The Underlay

Danny Hillis, SJ Klein, Travis Rich, Joel Gustafson

The Underlay is a global, distributed graph of public knowledge. Initial hosts will include universities and individuals, such that no single group controls the content. This is an attempt to replicate the richness of private knowledge graphs in a public, decentralized manner.

Rationale

While knowledge production is accelerating, systems for sharing and assessing knowledge are falling behind1. Powerful collections of machine-readable knowledge are growing in importance each year, but most are privately owned (e.g., Scopus, Google’s Knowledge Graph, Wolfram Alpha). The Underlay aims to secure such a collection as a public resource. It also gives chains of provenance a central place in its data model, to help tease out bias or error that can appear at different layers of assumption, synthesis, and evaluation.

########

• THE PROBLEM
Repeat the passage from the Underlay overview starting with "While knowledge production" and going on through "synthesis, and evaluation.", substituting "commercially controlled" for "privately owned".

• COLLECTED DATA
########

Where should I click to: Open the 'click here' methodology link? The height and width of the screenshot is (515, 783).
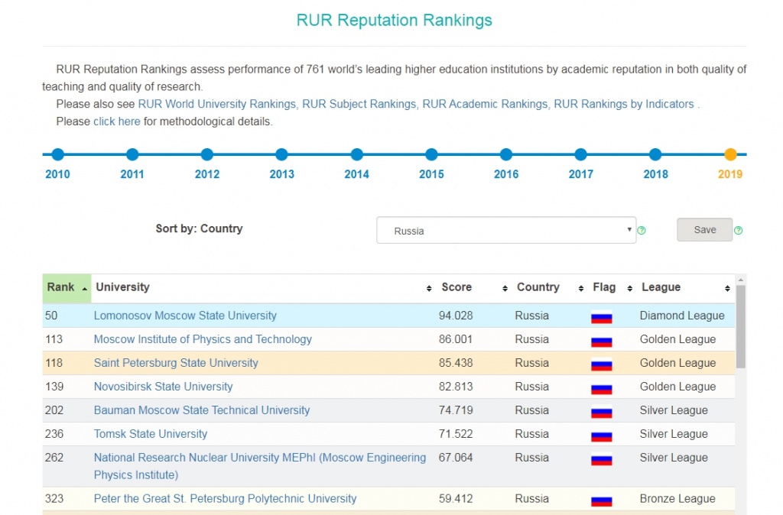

########

• ANSWER BELOW
While knowledge production is accelerating, systems for sharing and assessing knowledge are falling behind1. Powerful collections of machine-readable knowledge are growing in importance each year, but most are commercially controlled (e.g., Scopus, Google’s Knowledge Graph, Wolfram Alpha). The Underlay aims to secure such a collection as a public resource. It also gives chains of provenance a central place in its data model, to help tease out bias or error that can appear at different layers of assumption, synthesis, and evaluation.